Il procedimento si avvia e si conclude l’11 gennaio del 2019, con l’approvazione da parte dei 81 dei 120 membri del parlamento delle quattro leggi di modifica costituzionale, in base alle quali verrà cambiato il nome una volta che il Parlamento greco avrà completato il processo di ratifica dal suo lato. Oltre al cambio del nome, gli emendamenti prevedono l’inclusione nel preambolo della Costituzione degli “Accordi di Ocrida”, la dichiarazione del rispetto dell’integrità territoriale dei paesi confinanti e una nuova formulazione dell’articolo sulla tutela dei macedoni all’estero e della cultura macedone.
Come lo stesso Tsipras ha detto in una sua intervista ad AVGY, “l’accordo di Prespe è un passo storico non solo per i due paesi e la regione in generale, ma anche per l’intera Europa. Perché stabilisce relazioni di amicizia, cooperazione e stabilità in un ambiente in cui il mondo è costantemente destabilizzante. Con Prespe, si è concluso un confronto durato un decennio, che è servito a promuovere l’etnolaicismo e il patriottismo da entrambe le parti. E l’accordo è storico proprio perché, per arrivare qui, dobbiamo dire un grande no a queste tendenze pericolose, che sono in costante forza e in ascesa in Europa. Quindi abbiamo tutti i motivi per essere orgogliosi. L’accordo, frutto di lunghe e dolorose negoziazioni, sancisce pienamente i nostri interessi nazionali, protegge completamente i nostri interessi nazionali, pone definitivamente fine allo sfruttamento della storia e dell’irredentismo nel rispetto della dignità di tutte le parti. La ratifica è un compito patriottico.

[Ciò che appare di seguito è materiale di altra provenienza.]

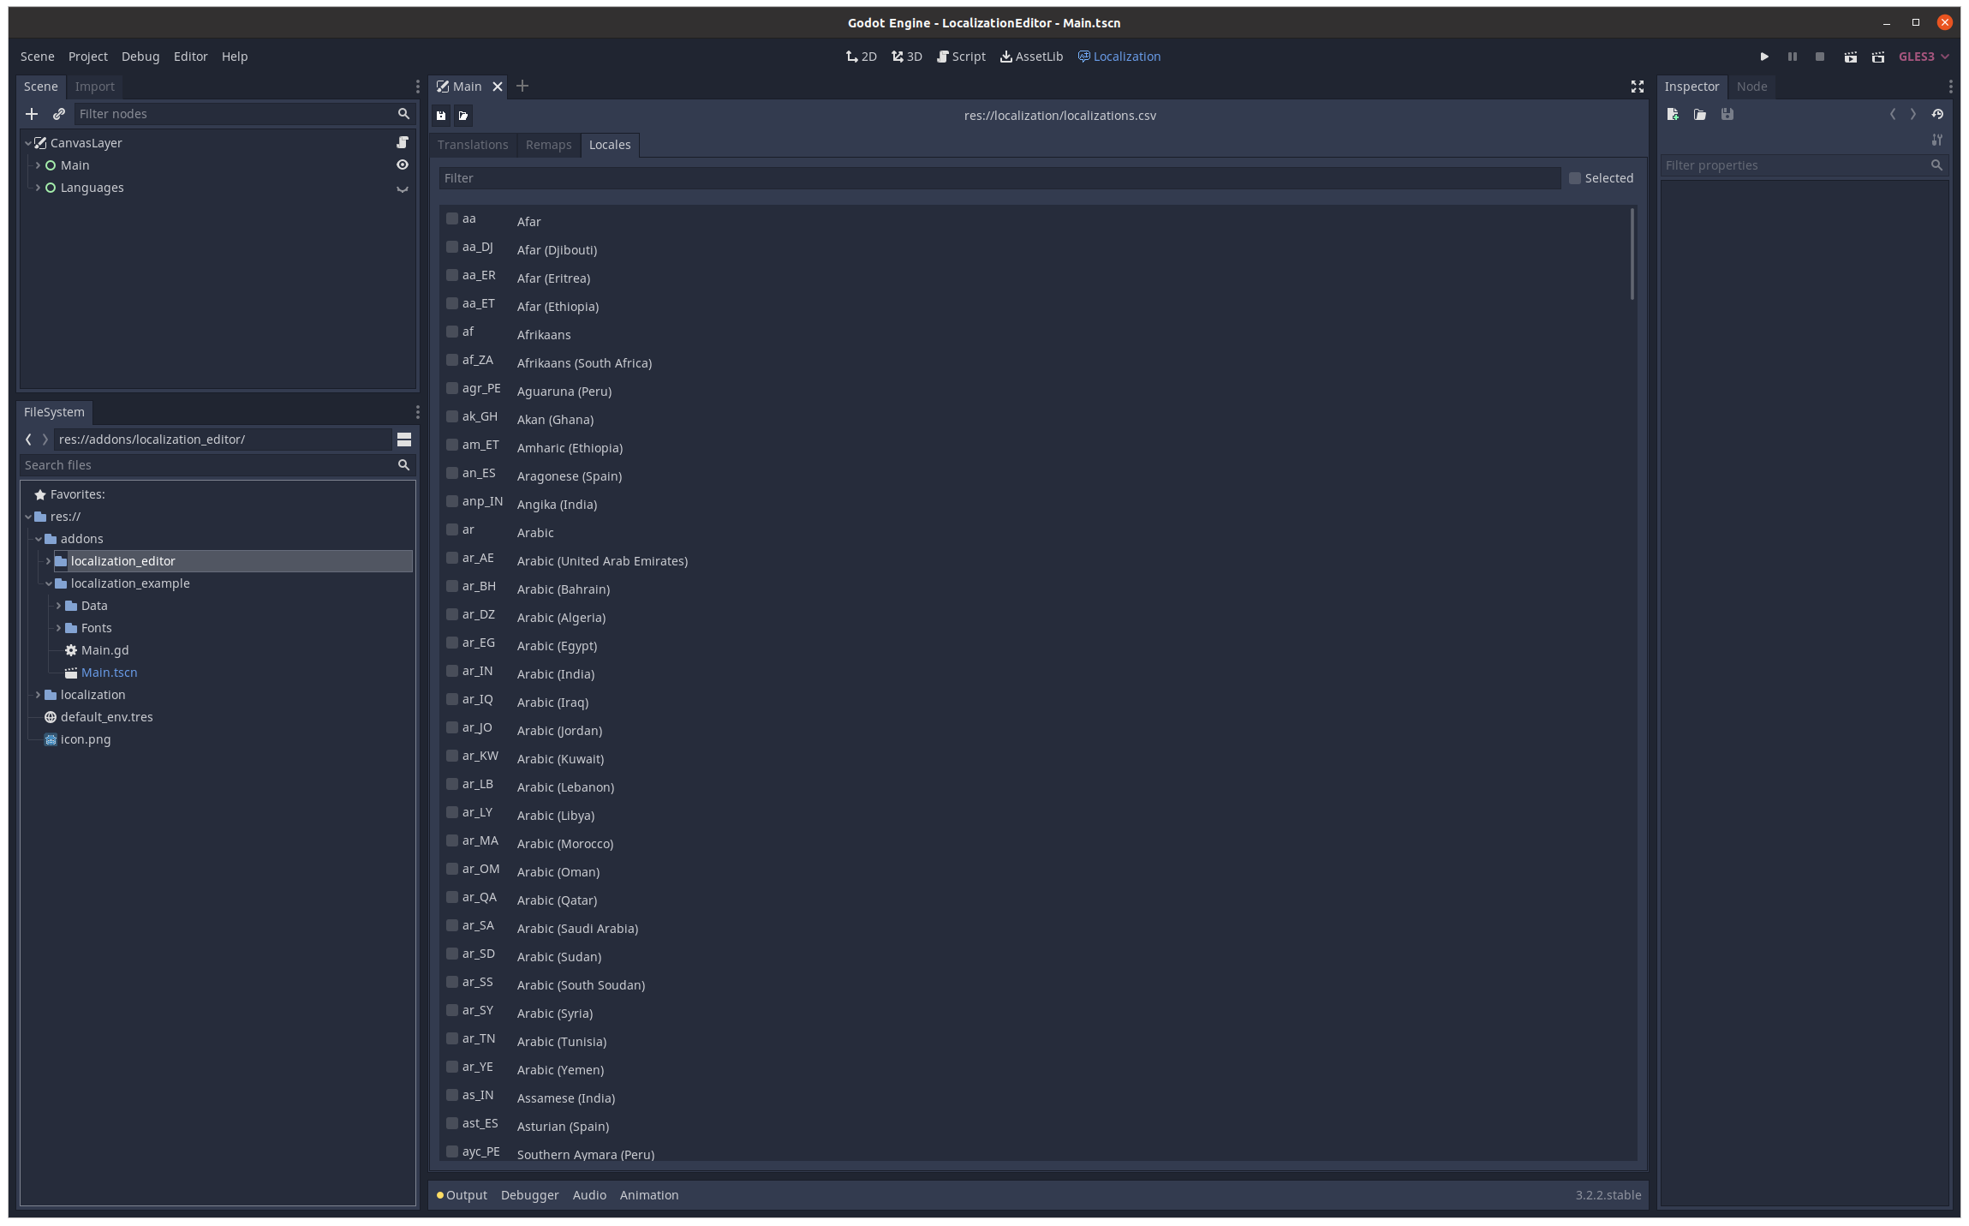The image size is (1969, 1226).
Task: Enable the Selected checkbox filter
Action: pyautogui.click(x=1574, y=178)
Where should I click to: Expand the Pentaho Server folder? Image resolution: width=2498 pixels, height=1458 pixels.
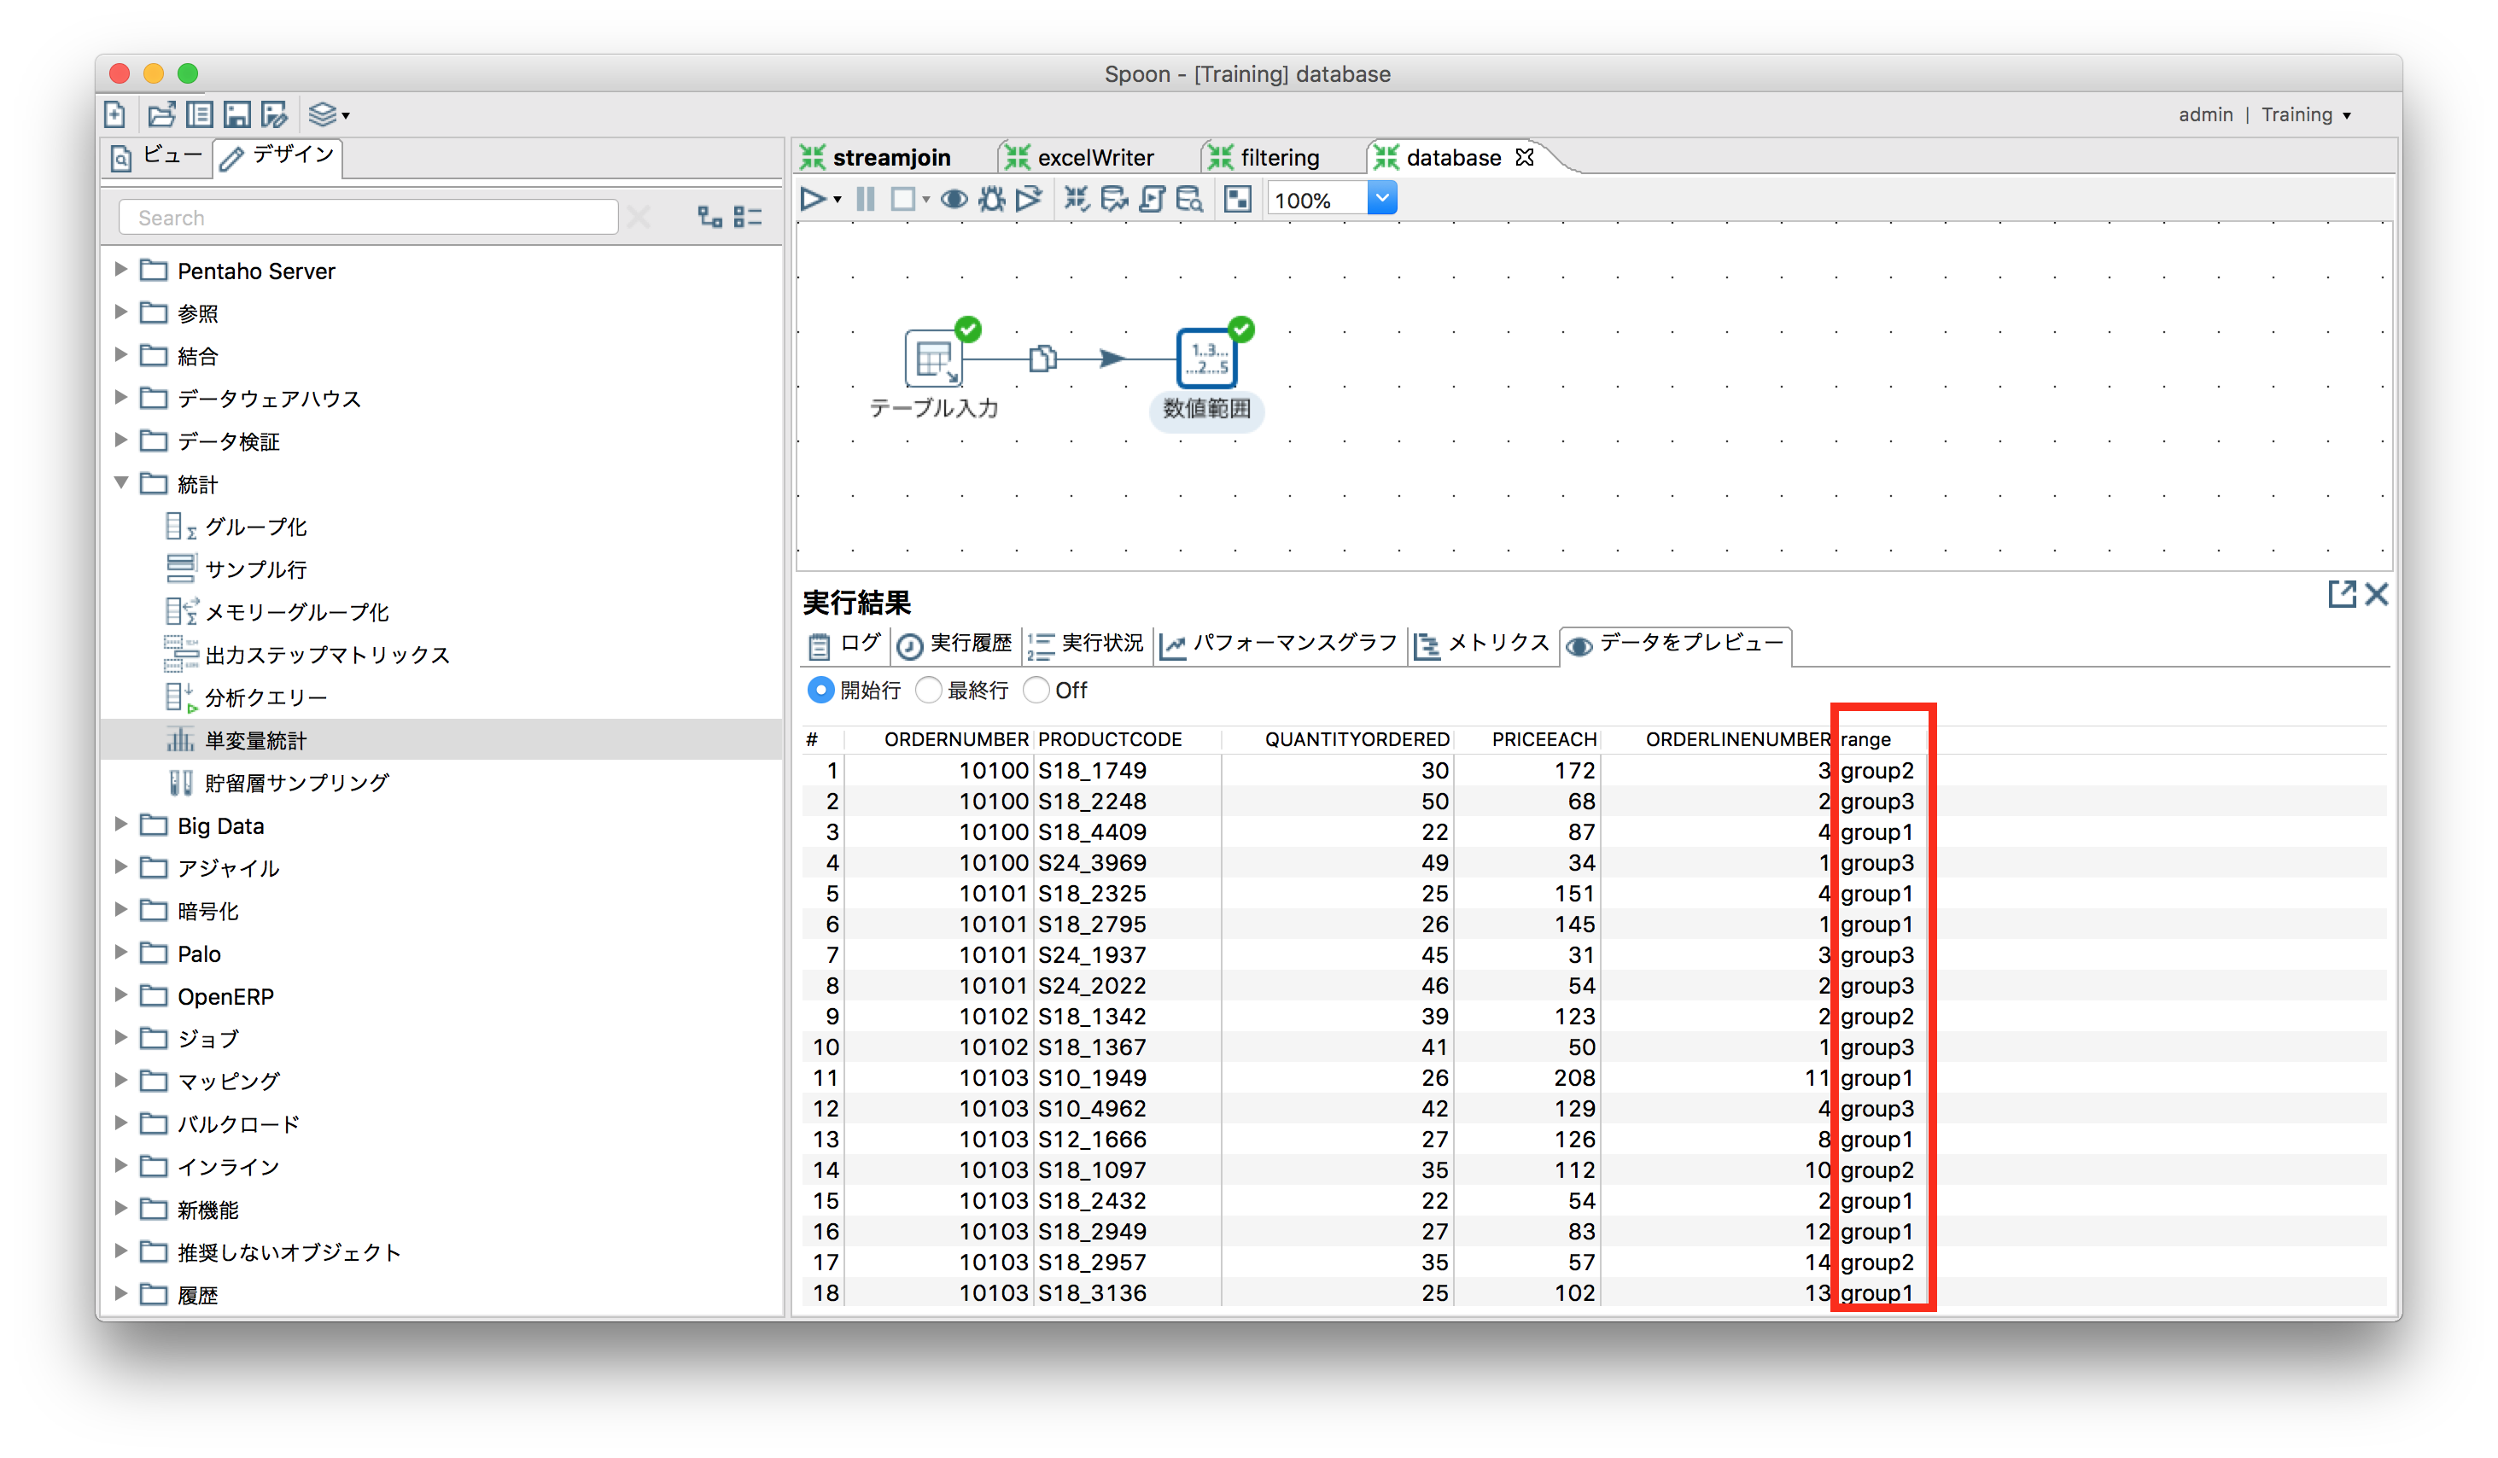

E la maggioranza del Parlamento risponderà a questo compito, lasciando da parte le differenze politiche e i giochi di fattibilità micropolitica.”
Ma il primo ministro sa anche che si gioca, a livello politico, una carta fondamentale con la ratifica di Prespe. Un pilastro di politica estera che ha deciso di affrontare, consapevole del costo in termini di consenso elettorale che potrebbe portare con sé. In Grecia, la polarizzazione politica si sta accentuando sempre di più, nutrita anche dalle posizioni estremiste assunte da Nuova Democrazia che non ha alcuna intenzione di votare a favore della ratifica. La sua visione ed ideologia politica va a braccetto con quella neonazista di Alba Dorata: ieri, in una manifestazione in Piazza Syntagma ad Atene era presente a manifestare proprio con gli estremisti di destra. Il ritorno dei sentimenti nazionalisti in tutta Europa sarebbe la fine della stessa Europa. L’unico antidoto a queste situazioni dolorose, è l’apertura e la soluzione di controversie importanti e spinose, come era quella Macedone. La Comunità internazionale e la stessa Unione Europea hanno espresso plauso per questi accordi. Non solo, si è anche aperta la possibilità per i due primi ministri di essere candidati al Nobel per la Pace. In una Europa dei muri e delle diseguaglianze è da strette di mano ed abbracci come quelli intercorsi tra Alexis Tsipras e Zoran Zaev sul Lago di Prespe il 18 giugno, che possiamo sempre sperare sulla buona tenuta e sulla conservazione del progetto europeo.